====== PASSAGE GIVEN ======

One advantage of my H&S is that I can easily adjust raking width by moving hyd lever on tractor & independently of raking width change windrow width just by turning a crank at the rear of the rake.


----------



## Chessiedog

Mike problems I've seen with that type of rake carriage is in very heavy material they tend to make big balls when you clean up on ends . At least the couple I've seen work around here .


----------



## swmnhay

Vol said:


> This rake has piqued my interest.....is anyone familiar with this hybrid carted rake with front mounted wheels? It is called the "Hybrid Hay Runner".
> 
> Regards, Mike
> 
> http://ogdenmetalworks.com/hybrid-hay-runner/2564460


The neighbor has one.He rakes a lot of road ditches with it.I should ask him how he likes it.I see a dealer has a bunch of them on his lot 50 miles from me.I think they are priced a quite a bit higher then a lot of carted rakes but looks to be built a lot heavier and a better designed rake IMO.


----------



## rajela

The new model kuhn carted rakes have adjustable windrow width as well as the raking width. You have to dismount the tractor to adjust but there is some adjustments to the windrow width that can be done wiothout changing the overall raking width.

http://www.kuhnnorthamerica.com/internet/catalog.nsf/3b582a8d83baaad1c1256c250030cd68/d18533162d6a8c1286257bd300757d71/MCDescription/0.C6?OpenElement&FieldElemFormat=jpg

http://www.kuhnnorthamerica.com/us/range/hay-and-forage-tools/rotary-rakes-wheel-rakes-mergers/sr-110-gii.html


----------



## Tx Jim

rajela.

It's difficult to determine from this photo but I'll bet decreasing windrow width increases raking width & VICE VERSE which is not the case with my rake. My experience with carted rakes is if pulled over sufficient acres the adjusting holes get worn giving anything but a uniform windrow width.

http://www.kuhnnorth...dElemFormat=jpg


----------



## rajela

The windrow width is adjustable independently of the overall raking width. I am sure the pin holes will get worn a little and the windrow width would vary to some degree but my JD mega wide pickup would not have any problems compensating for the variance.

Oh and I will take that bet......

====== DATASET EXCERPTS ======

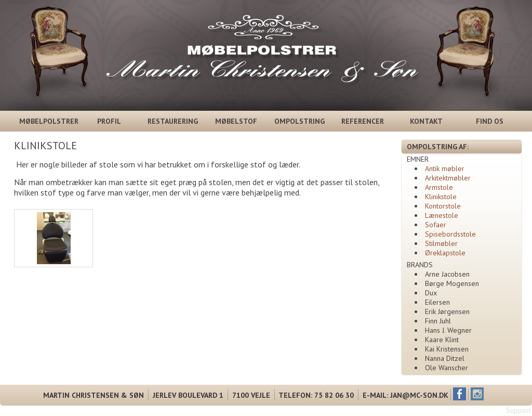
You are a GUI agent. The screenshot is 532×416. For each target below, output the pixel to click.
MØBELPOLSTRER (47, 121)
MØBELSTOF (236, 121)
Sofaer (435, 225)
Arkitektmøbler (448, 178)
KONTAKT (426, 121)
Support (518, 410)
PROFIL (109, 121)
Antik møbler (445, 168)
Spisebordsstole (450, 234)
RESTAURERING (172, 121)
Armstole (439, 187)
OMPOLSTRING (299, 121)
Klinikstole (441, 197)
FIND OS (489, 121)
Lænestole (442, 215)
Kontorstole (443, 206)
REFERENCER (363, 121)
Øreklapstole (445, 253)
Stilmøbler (441, 243)
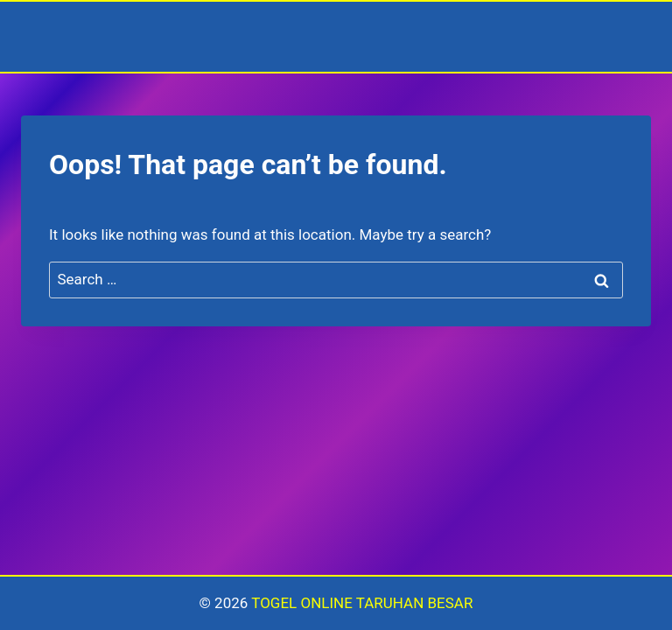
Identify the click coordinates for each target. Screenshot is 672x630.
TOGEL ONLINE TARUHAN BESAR (361, 603)
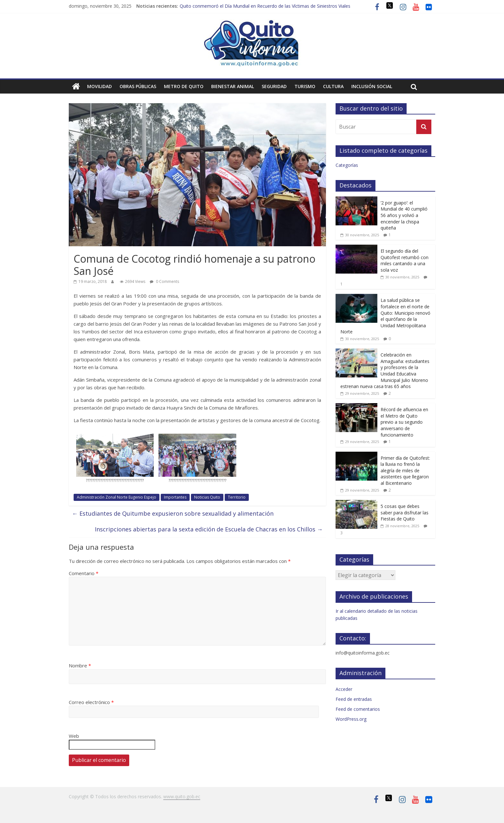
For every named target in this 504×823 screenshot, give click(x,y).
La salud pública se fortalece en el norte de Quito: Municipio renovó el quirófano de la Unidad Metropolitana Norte (385, 316)
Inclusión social (372, 86)
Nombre (80, 665)
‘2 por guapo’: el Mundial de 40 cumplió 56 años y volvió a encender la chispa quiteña (404, 215)
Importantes (175, 497)
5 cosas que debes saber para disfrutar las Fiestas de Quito (404, 512)
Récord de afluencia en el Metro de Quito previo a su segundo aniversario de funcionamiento (404, 422)
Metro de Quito (184, 86)
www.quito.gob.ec (182, 796)
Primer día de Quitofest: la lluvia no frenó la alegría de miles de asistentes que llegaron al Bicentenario (405, 470)
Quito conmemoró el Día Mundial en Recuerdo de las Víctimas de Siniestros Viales (265, 6)
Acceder (344, 689)
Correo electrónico (91, 702)
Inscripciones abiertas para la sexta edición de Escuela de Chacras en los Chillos (209, 529)
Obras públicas (138, 86)
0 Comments (164, 281)
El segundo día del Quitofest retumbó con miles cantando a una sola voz (404, 260)
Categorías (347, 165)
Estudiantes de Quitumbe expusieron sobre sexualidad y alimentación (173, 513)
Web (74, 736)
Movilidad (100, 86)
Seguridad (274, 86)
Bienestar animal (232, 86)
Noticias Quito (207, 497)
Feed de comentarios (358, 709)
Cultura (333, 86)
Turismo (305, 86)
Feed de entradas (354, 699)
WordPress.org (351, 719)
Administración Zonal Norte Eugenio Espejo (117, 497)
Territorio (236, 497)
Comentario (83, 573)
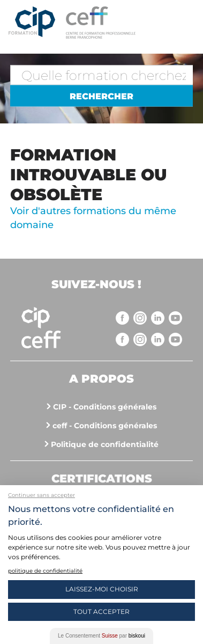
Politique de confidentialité (104, 444)
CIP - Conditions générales (104, 407)
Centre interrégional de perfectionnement (32, 23)
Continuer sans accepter (41, 495)
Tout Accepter (101, 611)
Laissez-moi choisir (102, 589)
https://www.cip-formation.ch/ (118, 23)
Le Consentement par (101, 635)
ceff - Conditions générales (104, 426)
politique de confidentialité (45, 570)
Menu (184, 21)
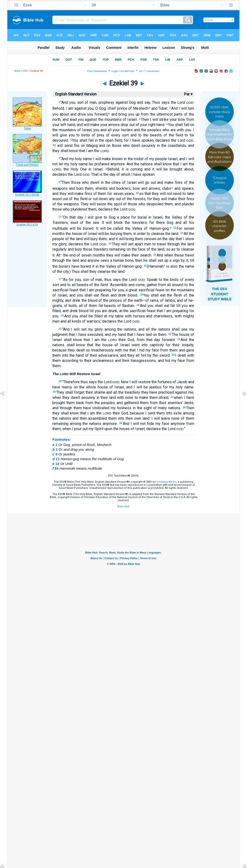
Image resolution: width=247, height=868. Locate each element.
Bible (17, 71)
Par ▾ (188, 94)
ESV (25, 71)
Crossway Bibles (166, 482)
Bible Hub (124, 506)
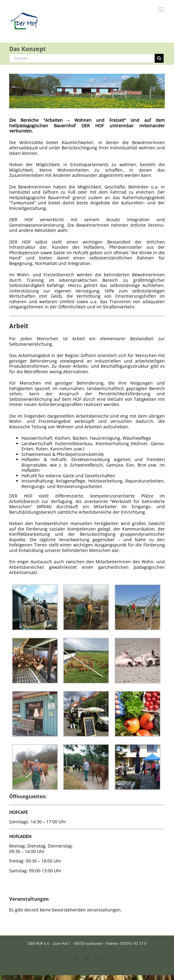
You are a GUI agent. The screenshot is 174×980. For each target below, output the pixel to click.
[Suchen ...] (82, 58)
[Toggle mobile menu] (161, 9)
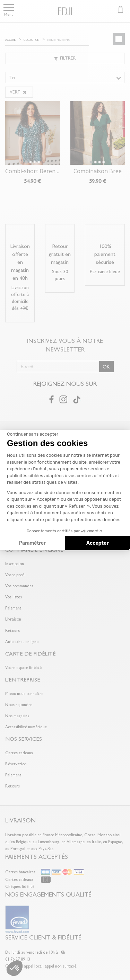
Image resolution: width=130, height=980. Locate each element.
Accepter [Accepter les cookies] (98, 543)
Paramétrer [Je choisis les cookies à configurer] (32, 543)
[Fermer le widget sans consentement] (32, 434)
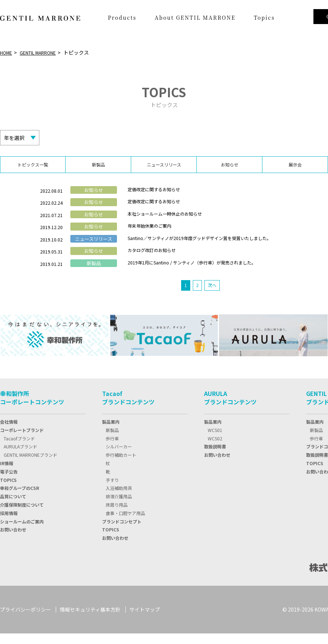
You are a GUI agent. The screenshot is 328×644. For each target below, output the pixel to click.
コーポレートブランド (22, 440)
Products (122, 17)
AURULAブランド (20, 457)
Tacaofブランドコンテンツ (128, 408)
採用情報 (9, 523)
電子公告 (9, 482)
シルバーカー (119, 457)
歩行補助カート (121, 465)
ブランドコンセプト (122, 531)
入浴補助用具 (119, 498)
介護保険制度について (22, 515)
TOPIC (8, 490)
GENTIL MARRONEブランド (30, 465)
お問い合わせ (13, 540)
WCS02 (215, 448)
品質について (13, 507)
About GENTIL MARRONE (195, 17)
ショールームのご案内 (22, 531)
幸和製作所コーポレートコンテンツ (32, 408)
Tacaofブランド (19, 448)
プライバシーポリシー (26, 620)
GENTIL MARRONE (44, 52)
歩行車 (112, 448)
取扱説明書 (215, 457)
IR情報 (7, 474)
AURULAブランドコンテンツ (230, 408)
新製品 (112, 440)
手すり (112, 490)
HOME (7, 52)
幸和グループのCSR (19, 498)
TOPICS (110, 540)
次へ (212, 295)
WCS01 (215, 440)
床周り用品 (117, 515)
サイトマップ (145, 620)
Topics (264, 17)
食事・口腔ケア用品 (125, 523)
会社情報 (9, 432)
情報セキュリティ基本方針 (90, 620)
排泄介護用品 (119, 507)
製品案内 (111, 432)
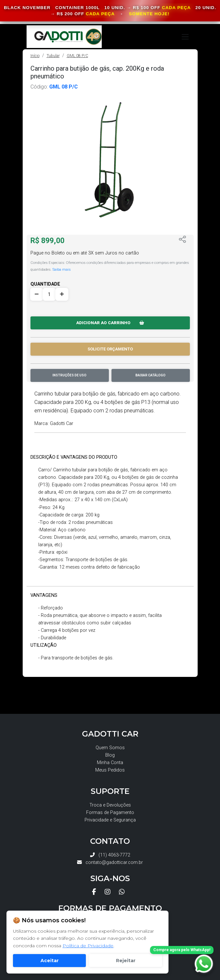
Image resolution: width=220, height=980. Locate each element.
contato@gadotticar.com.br (110, 862)
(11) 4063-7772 (110, 855)
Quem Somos (110, 748)
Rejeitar (125, 961)
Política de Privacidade (88, 945)
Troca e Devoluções (110, 805)
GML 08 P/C (78, 56)
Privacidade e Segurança (110, 820)
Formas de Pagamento (110, 813)
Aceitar (49, 961)
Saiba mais (62, 269)
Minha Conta (110, 762)
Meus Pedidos (110, 770)
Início (35, 56)
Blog (110, 755)
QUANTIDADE (45, 284)
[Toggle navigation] (185, 37)
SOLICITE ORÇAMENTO (110, 349)
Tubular (53, 56)
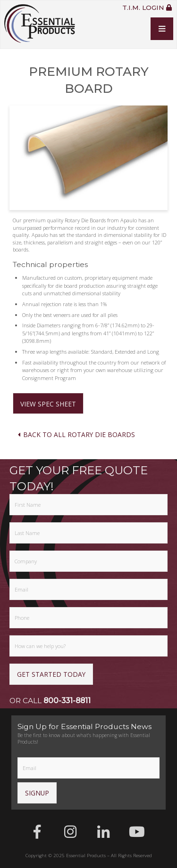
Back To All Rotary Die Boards (76, 434)
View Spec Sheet (48, 404)
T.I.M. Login (147, 8)
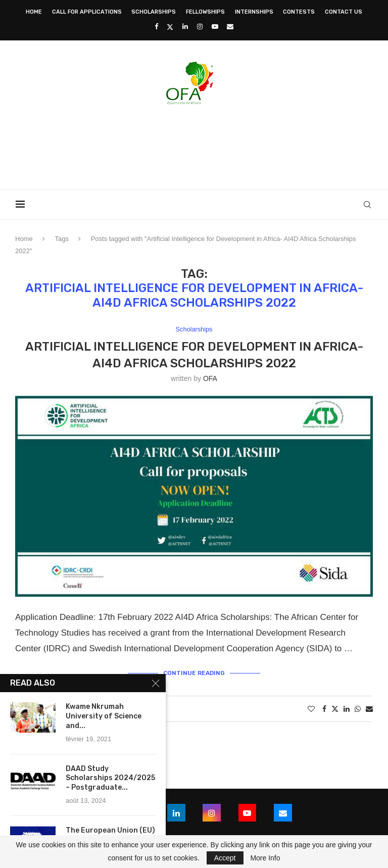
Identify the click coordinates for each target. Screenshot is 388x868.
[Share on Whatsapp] (358, 709)
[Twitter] (170, 27)
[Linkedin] (185, 26)
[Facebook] (156, 26)
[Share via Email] (369, 709)
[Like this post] (311, 709)
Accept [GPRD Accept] (225, 858)
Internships (254, 12)
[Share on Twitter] (335, 708)
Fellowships (205, 12)
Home (34, 12)
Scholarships (154, 12)
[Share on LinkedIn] (347, 709)
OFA (210, 378)
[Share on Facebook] (324, 709)
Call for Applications (87, 12)
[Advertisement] (194, 144)
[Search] (368, 205)
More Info (265, 858)
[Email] (230, 26)
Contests (299, 12)
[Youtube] (215, 26)
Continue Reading (194, 673)
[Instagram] (200, 26)
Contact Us (344, 12)
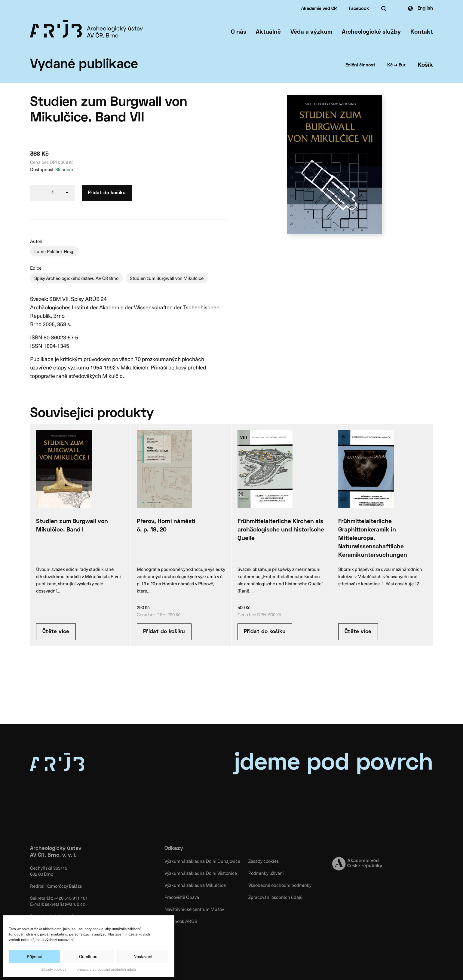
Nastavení (143, 956)
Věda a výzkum (311, 32)
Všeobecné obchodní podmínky (280, 885)
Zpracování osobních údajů (275, 897)
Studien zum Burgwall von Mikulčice (167, 278)
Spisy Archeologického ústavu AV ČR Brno (76, 278)
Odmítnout (89, 956)
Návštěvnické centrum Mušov (194, 909)
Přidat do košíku (107, 193)
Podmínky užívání (266, 873)
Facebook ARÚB (181, 921)
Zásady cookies (54, 969)
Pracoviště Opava (181, 897)
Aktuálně (268, 32)
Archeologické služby (371, 32)
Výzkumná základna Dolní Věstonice (200, 873)
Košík (425, 65)
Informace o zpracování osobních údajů (104, 969)
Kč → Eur (396, 65)
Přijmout (34, 956)
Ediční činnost (360, 65)
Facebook (359, 8)
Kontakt (422, 32)
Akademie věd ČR (319, 8)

======

TASK LIST ▸
a – List each username that appears as a heading in the hay rake thread, naming each one only once.
b – Please reproduce everything in the hay rake thread from "It's difficult to" down to "uniform windrow width.".

THE RESULTS ▸
a –
Chessiedog
swmnhay
rajela
Tx Jim

b –
It's difficult to determine from this photo but I'll bet decreasing windrow width increases raking width & VICE VERSE which is not the case with my rake. My experience with carted rakes is if pulled over sufficient acres the adjusting holes get worn giving anything but a uniform windrow width.